- _Requirement_
Which of the lines below include the word "checkbox"? Pull each one out.

[Entries provided Boundary: Start]

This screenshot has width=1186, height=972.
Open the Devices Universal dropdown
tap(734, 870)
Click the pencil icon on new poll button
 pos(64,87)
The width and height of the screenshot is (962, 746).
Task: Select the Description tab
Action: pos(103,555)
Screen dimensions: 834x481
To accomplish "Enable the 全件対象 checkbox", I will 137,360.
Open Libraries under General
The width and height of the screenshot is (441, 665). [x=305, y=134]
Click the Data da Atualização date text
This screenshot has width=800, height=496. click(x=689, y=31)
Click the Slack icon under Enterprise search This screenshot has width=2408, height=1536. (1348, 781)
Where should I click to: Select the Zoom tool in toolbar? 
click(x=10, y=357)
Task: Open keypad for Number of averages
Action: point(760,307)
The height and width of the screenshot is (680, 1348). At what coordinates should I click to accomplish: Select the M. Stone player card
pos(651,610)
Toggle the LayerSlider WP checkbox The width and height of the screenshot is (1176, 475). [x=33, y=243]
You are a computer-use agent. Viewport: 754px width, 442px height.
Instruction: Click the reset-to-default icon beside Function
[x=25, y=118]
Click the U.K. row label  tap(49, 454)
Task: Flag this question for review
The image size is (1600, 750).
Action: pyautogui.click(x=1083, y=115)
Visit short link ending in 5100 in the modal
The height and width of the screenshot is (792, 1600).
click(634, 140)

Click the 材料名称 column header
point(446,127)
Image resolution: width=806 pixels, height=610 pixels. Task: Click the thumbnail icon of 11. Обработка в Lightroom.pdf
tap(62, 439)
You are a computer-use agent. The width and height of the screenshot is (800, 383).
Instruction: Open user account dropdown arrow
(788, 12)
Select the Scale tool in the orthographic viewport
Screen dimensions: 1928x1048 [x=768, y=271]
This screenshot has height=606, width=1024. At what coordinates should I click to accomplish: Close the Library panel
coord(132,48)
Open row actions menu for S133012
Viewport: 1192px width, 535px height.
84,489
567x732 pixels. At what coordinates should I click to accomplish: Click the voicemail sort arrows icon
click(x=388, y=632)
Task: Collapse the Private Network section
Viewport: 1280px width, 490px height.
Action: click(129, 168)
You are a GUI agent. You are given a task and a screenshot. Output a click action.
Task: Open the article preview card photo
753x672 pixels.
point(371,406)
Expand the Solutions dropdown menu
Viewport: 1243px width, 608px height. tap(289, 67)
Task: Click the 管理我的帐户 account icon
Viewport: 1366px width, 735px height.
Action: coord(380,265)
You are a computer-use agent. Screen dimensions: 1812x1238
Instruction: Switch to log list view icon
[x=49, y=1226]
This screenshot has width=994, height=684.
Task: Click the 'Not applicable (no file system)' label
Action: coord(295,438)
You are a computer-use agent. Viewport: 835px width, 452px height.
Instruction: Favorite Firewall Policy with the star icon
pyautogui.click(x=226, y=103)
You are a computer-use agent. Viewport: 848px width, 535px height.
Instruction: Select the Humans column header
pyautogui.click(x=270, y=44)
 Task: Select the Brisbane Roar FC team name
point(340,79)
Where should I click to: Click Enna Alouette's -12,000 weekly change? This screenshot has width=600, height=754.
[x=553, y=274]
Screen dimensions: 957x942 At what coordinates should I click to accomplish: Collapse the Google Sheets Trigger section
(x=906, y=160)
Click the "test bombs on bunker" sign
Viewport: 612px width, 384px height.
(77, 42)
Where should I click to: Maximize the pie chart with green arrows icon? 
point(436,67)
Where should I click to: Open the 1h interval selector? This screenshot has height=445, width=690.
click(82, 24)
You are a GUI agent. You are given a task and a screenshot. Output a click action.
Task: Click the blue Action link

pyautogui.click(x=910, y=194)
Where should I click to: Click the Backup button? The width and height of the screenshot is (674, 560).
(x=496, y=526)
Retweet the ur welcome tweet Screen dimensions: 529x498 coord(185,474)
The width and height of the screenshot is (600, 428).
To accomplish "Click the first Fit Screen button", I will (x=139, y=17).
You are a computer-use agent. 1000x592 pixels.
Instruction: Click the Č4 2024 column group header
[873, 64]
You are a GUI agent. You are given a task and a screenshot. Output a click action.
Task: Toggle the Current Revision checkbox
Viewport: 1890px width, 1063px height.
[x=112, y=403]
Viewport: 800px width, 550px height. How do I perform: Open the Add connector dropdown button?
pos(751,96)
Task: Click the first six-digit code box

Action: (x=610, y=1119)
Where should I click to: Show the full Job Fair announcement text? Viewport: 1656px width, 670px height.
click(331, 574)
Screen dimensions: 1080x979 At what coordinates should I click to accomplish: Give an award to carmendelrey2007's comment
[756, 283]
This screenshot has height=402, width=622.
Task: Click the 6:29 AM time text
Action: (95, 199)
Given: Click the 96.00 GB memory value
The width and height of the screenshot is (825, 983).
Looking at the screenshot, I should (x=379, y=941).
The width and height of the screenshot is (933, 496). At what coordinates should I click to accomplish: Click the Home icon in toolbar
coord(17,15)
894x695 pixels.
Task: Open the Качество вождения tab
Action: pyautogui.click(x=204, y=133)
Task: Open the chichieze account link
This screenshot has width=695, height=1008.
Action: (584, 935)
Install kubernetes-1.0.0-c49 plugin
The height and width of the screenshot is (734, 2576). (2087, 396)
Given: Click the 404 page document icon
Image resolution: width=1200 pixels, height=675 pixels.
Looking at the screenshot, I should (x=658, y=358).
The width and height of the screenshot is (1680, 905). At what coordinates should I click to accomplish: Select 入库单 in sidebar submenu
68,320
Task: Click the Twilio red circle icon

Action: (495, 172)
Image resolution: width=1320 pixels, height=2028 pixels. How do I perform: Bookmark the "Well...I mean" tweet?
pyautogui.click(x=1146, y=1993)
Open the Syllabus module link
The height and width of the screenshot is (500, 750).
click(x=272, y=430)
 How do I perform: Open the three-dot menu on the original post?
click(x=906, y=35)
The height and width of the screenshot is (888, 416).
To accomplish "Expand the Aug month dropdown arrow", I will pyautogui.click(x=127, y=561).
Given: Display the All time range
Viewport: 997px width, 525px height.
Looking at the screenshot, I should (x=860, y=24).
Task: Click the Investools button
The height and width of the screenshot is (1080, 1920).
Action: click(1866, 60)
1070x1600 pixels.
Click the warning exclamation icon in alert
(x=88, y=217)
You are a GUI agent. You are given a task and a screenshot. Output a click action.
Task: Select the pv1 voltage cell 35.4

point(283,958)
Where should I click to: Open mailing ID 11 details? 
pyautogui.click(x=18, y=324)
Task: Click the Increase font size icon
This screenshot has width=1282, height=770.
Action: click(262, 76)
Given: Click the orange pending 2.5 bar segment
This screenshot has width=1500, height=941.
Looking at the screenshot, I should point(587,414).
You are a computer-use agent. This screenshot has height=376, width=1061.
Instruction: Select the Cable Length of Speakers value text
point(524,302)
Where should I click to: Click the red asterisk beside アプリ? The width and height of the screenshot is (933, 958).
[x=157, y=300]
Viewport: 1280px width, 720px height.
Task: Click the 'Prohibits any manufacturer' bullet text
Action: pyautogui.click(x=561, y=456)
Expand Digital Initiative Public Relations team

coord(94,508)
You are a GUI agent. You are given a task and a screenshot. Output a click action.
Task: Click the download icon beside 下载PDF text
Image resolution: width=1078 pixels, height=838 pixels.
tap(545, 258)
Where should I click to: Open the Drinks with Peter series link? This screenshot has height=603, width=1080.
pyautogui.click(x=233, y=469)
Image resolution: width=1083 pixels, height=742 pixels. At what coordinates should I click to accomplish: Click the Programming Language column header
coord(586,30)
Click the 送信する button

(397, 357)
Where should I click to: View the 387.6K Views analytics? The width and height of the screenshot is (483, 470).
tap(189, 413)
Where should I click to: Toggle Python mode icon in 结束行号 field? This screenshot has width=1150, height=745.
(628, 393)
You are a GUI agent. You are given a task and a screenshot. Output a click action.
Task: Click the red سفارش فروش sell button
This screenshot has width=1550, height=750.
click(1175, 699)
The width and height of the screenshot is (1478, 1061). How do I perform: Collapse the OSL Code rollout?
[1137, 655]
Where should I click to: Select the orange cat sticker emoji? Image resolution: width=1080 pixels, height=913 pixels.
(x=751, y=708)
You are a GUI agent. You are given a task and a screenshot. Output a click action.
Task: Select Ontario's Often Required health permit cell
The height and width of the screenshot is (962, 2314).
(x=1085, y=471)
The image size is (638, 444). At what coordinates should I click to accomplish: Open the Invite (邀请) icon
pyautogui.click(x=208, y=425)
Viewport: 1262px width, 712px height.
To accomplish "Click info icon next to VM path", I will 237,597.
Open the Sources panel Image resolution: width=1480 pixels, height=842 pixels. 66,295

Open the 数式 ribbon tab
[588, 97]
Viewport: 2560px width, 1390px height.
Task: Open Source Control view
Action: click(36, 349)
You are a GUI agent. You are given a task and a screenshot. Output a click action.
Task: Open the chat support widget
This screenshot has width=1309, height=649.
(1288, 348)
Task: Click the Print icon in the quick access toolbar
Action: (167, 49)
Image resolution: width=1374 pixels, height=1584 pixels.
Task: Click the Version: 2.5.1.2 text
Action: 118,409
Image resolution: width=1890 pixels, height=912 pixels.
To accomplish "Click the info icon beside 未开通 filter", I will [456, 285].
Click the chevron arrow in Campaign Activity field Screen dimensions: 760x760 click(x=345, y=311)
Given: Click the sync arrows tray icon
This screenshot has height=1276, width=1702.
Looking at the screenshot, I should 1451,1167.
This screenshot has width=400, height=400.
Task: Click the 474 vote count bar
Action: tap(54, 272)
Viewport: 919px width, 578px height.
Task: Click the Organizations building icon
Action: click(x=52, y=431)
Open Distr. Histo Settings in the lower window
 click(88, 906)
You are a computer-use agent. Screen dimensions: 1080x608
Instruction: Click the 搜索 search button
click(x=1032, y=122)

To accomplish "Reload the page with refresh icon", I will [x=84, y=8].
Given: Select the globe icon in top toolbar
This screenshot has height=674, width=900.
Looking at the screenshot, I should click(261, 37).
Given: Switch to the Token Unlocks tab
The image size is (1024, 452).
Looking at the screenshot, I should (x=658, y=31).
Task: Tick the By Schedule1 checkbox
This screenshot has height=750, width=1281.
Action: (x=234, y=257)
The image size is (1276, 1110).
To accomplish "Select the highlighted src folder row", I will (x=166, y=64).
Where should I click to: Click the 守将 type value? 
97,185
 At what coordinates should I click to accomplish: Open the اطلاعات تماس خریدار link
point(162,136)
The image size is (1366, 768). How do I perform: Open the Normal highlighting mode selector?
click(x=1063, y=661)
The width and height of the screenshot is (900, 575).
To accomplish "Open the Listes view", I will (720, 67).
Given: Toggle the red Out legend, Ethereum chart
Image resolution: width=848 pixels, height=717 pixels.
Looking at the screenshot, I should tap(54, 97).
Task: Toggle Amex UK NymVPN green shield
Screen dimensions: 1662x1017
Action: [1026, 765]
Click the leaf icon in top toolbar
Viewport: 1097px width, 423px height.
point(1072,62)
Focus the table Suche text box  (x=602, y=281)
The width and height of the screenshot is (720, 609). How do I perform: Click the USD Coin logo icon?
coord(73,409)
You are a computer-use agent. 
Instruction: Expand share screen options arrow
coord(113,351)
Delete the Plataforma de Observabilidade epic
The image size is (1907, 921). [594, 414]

[Entries provided Boundary: End]

- _Your solution_
To accomplish "Enable the 全件対象 checkbox", I will 137,360.
Toggle the LayerSlider WP checkbox The width and height of the screenshot is (1176, 475). [x=33, y=243]
Task: Toggle the Current Revision checkbox
Task: Tick the By Schedule1 checkbox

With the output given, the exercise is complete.